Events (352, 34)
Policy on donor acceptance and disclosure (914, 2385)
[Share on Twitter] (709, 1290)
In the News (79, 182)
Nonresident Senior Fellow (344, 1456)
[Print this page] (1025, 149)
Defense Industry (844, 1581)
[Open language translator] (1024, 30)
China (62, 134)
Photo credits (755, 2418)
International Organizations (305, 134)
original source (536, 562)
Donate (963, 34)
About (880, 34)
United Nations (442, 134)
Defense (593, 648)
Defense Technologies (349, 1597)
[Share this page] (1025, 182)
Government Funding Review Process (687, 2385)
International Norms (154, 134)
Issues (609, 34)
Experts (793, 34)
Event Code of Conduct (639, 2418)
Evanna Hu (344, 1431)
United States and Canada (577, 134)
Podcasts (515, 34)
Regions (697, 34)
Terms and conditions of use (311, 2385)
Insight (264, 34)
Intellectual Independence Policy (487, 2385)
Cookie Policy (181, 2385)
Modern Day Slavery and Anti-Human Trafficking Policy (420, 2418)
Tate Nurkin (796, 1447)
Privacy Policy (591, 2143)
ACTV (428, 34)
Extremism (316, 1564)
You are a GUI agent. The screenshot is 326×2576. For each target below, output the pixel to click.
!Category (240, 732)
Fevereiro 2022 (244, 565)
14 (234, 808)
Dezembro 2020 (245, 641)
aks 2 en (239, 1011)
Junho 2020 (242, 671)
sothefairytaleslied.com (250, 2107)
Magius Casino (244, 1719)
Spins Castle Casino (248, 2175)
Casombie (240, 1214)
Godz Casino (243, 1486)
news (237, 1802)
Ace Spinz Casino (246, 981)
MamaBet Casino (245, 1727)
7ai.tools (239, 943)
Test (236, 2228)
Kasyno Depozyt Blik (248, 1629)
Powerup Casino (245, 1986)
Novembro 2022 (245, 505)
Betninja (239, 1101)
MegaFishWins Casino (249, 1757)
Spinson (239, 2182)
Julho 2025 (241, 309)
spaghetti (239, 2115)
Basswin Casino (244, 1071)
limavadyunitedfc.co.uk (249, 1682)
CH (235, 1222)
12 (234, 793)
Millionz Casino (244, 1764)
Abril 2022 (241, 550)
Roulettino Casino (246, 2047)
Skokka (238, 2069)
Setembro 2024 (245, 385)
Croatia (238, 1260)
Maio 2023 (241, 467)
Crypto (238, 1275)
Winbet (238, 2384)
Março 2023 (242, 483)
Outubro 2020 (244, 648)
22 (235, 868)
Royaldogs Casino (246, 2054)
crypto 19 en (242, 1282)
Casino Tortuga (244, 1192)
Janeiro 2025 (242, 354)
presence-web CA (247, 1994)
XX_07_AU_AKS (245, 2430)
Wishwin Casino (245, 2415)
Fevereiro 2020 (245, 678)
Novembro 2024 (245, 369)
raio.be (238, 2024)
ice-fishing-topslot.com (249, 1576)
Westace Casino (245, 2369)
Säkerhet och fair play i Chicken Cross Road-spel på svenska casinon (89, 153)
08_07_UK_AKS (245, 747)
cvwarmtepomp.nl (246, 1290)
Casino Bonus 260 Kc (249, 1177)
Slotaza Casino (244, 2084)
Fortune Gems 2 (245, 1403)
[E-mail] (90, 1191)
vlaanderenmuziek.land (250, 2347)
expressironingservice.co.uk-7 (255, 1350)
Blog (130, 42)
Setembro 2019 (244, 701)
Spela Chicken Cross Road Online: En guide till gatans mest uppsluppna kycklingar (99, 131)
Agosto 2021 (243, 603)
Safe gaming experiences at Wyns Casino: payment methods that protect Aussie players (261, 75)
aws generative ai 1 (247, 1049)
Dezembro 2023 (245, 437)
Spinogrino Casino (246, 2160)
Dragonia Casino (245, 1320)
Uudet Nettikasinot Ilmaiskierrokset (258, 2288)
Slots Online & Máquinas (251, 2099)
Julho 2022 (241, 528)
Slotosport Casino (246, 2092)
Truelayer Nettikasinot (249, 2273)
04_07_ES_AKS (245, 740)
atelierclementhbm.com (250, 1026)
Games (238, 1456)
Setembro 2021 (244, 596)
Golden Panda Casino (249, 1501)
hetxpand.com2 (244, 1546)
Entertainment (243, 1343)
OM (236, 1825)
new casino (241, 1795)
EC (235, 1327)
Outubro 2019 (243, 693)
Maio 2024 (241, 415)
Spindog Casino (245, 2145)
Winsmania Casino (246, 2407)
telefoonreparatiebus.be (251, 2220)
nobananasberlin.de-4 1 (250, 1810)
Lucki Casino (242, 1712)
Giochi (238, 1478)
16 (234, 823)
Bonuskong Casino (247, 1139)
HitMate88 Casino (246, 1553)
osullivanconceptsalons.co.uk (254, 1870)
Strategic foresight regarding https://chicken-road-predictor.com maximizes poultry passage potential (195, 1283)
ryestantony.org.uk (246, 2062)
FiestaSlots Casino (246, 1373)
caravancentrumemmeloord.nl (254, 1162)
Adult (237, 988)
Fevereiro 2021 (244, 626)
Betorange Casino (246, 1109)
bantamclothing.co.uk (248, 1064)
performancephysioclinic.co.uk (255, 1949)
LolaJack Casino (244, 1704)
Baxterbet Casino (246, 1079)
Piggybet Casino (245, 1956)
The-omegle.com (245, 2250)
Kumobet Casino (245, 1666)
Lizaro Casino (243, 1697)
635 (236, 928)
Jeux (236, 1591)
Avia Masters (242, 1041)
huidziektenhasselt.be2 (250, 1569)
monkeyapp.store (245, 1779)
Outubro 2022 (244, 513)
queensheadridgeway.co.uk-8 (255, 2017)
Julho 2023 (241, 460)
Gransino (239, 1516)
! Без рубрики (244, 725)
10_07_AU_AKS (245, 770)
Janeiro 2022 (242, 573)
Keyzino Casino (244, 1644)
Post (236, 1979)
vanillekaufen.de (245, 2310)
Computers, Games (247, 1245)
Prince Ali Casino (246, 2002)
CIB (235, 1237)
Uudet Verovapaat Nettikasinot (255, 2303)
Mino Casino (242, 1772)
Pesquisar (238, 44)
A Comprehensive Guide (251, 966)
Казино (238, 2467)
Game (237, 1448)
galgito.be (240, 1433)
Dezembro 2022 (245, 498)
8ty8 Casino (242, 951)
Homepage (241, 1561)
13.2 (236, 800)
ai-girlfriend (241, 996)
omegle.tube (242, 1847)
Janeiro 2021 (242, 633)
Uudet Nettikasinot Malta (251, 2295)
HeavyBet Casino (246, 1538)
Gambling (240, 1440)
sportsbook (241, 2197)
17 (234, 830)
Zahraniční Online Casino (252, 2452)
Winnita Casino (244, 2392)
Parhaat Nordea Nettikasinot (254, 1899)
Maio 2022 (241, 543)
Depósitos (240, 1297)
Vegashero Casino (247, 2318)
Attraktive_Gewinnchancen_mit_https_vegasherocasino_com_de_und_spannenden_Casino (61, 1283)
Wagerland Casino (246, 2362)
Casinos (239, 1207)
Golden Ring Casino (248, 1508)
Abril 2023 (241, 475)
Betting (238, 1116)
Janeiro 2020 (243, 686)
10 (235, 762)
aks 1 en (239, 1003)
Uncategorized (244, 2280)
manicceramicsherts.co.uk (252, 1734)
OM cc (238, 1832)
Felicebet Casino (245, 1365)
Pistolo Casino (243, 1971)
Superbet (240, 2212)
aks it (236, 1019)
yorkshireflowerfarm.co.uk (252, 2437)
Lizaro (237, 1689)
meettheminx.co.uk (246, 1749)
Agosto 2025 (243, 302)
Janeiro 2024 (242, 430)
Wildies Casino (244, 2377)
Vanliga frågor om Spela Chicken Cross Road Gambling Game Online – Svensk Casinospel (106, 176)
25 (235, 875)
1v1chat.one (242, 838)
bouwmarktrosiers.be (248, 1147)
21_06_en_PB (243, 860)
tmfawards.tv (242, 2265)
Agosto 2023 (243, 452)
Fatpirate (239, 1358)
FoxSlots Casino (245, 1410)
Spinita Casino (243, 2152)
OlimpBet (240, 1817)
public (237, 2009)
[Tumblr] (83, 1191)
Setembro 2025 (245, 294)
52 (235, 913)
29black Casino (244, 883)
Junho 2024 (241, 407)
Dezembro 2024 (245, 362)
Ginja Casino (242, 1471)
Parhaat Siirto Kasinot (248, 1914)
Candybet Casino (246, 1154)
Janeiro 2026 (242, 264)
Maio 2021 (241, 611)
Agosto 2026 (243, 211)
-.-.-
• [Task prompt]: The lines to return are those in the entries above that include "Defense".

• [Solution to this exercise]:
Defense Industry (844, 1581)
Defense (593, 648)
Defense Technologies (349, 1597)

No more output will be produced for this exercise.